● AVAILABLE DATA
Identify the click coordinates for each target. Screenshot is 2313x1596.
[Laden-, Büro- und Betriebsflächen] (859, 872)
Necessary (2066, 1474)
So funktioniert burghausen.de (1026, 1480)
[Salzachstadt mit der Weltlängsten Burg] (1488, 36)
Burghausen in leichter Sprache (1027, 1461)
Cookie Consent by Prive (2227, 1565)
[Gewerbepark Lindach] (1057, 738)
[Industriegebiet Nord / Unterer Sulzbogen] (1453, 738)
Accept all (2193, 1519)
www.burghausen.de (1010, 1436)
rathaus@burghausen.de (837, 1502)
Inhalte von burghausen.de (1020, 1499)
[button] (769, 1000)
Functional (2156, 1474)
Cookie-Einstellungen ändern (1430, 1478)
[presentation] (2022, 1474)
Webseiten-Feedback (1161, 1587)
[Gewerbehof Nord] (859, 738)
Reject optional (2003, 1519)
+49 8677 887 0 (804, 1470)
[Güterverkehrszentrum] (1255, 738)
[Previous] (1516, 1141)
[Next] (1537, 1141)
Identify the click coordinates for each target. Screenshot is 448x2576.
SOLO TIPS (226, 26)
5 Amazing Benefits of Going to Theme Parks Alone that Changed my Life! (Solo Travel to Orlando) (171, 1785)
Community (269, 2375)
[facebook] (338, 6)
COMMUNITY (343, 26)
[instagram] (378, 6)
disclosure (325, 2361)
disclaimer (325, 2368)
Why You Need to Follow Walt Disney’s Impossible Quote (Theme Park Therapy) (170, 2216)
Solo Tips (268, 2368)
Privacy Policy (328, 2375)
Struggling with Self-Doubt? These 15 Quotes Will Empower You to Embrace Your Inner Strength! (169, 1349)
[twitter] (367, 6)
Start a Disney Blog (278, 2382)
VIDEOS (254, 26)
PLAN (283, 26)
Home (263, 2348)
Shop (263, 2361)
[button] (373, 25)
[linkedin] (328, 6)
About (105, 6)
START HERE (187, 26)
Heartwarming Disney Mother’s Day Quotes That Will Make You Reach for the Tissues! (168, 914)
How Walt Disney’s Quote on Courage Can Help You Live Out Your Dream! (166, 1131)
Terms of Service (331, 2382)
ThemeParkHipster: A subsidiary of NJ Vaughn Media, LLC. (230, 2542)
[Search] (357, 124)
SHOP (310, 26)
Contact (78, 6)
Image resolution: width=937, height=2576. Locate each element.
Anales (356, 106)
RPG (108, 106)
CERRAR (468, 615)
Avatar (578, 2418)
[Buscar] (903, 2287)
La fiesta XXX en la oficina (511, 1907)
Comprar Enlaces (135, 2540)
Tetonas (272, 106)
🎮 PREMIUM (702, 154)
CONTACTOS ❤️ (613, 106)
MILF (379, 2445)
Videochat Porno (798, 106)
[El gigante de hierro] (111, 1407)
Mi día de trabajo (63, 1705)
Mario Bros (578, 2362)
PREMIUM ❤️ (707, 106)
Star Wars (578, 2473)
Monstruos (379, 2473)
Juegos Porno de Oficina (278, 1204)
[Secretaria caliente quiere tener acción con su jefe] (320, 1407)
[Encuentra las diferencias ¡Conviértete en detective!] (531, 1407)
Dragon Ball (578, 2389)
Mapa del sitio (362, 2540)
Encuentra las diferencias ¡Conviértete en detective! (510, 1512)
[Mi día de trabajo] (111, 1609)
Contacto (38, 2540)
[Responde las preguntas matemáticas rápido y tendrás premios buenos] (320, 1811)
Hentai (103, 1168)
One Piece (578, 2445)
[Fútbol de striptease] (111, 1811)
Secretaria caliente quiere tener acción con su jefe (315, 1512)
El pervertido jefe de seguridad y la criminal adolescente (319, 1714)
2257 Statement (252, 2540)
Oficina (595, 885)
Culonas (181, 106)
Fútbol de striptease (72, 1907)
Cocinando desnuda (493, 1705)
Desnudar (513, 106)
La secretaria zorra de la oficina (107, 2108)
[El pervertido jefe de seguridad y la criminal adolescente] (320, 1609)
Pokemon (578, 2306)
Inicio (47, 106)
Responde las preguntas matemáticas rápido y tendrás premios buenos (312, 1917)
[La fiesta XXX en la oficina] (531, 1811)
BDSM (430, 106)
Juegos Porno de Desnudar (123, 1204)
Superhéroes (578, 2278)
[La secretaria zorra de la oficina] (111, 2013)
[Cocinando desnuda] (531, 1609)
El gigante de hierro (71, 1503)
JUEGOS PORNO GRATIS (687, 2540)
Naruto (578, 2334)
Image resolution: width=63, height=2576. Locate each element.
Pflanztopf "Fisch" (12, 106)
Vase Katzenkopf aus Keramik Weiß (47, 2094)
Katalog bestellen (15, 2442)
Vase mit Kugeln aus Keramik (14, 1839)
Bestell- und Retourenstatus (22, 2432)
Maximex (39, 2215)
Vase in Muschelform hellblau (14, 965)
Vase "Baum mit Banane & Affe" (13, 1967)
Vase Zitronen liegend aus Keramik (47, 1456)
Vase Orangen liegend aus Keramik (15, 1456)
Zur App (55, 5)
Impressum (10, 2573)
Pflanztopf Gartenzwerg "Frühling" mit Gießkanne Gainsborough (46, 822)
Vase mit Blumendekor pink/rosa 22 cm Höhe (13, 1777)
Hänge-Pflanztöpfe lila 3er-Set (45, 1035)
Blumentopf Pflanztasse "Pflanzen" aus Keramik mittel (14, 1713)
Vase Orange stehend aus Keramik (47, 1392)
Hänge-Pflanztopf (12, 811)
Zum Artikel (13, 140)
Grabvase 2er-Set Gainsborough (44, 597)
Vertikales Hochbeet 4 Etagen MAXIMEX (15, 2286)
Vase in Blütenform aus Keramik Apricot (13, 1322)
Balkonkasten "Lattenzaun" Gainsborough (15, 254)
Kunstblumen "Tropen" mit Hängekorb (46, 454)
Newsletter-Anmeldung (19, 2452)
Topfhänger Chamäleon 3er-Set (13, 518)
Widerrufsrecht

● EXERCISE OBJECTIVE
Say how many lines above include "premios". The number alone is the answer.

● PROBLEM SOLUTION
2